The best multi-drive approach I've tried has been two NEMA 11 pancakes, mounted back-to-back in a push-me-pull-you arrangement. The dual drive VDE weighs about 65 grams, and both motors are driven by the same signal with the coils reversed on the second motor so that it will spin the other way. -
The bearings I use are extended inner race Imperial units made of 440C stainless steel. This has a Rockwell hardness of about 60, which is darn hard. 52000 series steel is even harder. In any case, the drive knife on my current VDE has seen pretty hard use for over two years, and is still going strong. I have never tried carbon or glass filled filament, though.
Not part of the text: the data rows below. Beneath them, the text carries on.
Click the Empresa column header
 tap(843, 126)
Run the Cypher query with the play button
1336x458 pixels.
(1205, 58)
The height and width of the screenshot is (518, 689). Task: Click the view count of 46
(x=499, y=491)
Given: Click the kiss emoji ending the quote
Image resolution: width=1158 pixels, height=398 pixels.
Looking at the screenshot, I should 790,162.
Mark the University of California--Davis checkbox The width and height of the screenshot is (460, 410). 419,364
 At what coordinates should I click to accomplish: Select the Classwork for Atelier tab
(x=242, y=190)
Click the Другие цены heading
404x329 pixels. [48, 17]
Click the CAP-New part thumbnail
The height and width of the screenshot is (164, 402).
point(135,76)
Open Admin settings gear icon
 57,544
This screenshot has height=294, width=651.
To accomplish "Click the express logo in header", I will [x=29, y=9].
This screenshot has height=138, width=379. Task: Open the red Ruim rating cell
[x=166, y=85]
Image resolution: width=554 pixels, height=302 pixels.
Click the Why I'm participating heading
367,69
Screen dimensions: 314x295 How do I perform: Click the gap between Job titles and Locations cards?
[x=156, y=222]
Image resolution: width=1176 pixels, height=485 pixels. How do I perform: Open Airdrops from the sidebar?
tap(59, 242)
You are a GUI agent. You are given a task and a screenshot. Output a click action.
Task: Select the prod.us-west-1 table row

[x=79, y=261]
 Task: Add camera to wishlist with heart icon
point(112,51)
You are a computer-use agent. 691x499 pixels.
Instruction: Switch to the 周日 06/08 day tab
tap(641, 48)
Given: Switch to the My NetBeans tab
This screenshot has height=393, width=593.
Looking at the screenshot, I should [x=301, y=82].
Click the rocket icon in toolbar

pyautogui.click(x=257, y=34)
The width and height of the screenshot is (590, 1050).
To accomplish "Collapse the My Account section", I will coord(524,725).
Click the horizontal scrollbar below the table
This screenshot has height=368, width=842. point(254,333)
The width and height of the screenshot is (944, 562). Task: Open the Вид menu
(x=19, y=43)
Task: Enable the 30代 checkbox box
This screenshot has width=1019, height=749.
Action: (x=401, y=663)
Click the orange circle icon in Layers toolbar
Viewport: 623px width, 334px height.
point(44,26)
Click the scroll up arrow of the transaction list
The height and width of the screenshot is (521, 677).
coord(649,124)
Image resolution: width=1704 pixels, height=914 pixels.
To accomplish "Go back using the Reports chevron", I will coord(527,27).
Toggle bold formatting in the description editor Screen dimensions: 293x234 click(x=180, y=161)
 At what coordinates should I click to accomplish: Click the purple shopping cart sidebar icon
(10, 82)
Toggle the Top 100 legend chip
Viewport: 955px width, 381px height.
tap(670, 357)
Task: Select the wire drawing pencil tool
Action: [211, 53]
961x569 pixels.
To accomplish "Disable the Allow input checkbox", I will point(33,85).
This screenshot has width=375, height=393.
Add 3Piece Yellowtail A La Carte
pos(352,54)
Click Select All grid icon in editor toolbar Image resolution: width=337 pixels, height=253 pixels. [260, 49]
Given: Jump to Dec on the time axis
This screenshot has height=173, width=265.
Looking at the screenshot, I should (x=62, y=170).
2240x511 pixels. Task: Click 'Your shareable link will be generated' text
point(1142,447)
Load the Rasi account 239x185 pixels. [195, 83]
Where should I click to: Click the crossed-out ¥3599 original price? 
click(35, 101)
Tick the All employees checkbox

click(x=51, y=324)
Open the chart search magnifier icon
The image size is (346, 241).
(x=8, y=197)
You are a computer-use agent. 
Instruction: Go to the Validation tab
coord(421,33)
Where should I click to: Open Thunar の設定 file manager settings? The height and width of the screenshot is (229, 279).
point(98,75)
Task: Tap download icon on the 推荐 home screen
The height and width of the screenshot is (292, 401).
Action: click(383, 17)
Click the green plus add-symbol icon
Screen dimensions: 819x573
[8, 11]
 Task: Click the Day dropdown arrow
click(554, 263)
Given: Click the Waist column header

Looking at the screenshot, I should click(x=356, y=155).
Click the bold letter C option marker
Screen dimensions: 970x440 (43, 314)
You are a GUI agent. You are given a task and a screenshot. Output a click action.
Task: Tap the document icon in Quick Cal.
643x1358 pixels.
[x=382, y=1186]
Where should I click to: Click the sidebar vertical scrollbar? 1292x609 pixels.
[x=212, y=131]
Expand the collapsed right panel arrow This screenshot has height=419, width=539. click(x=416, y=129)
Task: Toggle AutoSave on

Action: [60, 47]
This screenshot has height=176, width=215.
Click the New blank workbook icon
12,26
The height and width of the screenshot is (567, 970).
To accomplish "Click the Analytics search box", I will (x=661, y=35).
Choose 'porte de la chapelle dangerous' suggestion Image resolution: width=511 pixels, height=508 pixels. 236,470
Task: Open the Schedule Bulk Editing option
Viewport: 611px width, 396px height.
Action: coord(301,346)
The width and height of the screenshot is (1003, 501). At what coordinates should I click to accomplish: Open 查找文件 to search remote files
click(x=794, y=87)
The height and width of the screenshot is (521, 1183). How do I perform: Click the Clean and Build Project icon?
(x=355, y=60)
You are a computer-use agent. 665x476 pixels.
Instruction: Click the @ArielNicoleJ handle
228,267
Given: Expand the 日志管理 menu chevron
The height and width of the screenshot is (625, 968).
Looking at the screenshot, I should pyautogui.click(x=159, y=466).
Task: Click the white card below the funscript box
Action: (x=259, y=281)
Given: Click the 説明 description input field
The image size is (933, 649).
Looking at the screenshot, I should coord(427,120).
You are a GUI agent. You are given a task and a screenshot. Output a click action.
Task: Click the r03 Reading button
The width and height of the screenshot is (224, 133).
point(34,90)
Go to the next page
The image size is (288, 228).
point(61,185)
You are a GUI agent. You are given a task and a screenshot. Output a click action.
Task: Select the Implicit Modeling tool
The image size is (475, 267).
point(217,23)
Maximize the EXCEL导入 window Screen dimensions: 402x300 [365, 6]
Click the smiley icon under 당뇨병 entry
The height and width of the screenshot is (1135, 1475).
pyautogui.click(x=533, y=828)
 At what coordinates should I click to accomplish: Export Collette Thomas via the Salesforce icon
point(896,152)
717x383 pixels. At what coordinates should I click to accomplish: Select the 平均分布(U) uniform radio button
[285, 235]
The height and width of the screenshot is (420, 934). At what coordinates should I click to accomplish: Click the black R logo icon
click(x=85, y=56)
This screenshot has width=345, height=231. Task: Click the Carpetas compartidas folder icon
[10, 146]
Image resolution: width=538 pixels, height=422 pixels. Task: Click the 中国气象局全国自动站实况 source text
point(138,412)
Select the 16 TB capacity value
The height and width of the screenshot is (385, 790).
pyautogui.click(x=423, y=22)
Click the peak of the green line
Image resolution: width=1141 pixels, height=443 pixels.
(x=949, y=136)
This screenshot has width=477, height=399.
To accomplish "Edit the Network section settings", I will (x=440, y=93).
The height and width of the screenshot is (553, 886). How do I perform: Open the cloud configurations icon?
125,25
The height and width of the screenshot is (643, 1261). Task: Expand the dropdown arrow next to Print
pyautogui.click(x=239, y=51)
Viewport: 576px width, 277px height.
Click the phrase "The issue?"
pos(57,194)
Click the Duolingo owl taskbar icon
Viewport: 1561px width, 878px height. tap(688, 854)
It is pretty critical that the bearings be of high quality. I use ABEC 5 units, but see no need to spend over twice the price for ABEC 7. Note that ABEC standards just set limits on the manufacturing tolerances, and do NOT have anything to say about the radial or axial play of the bearing. That must be specified when the bearings are purchased, and increases the bearing price as each unit must be measured and selected.
One neat trick to effectively eliminated wobble in the bearings is to place 20 bearing balls of 0.026 inch diameter in the groove on the top shield of each bearing. The head of the shoulder screw effectively traps them in place, where they collectively act as a thrust bearing. 500 of these balls costs about $14, and are yet another reason I use Imperial bearings.
Have fun!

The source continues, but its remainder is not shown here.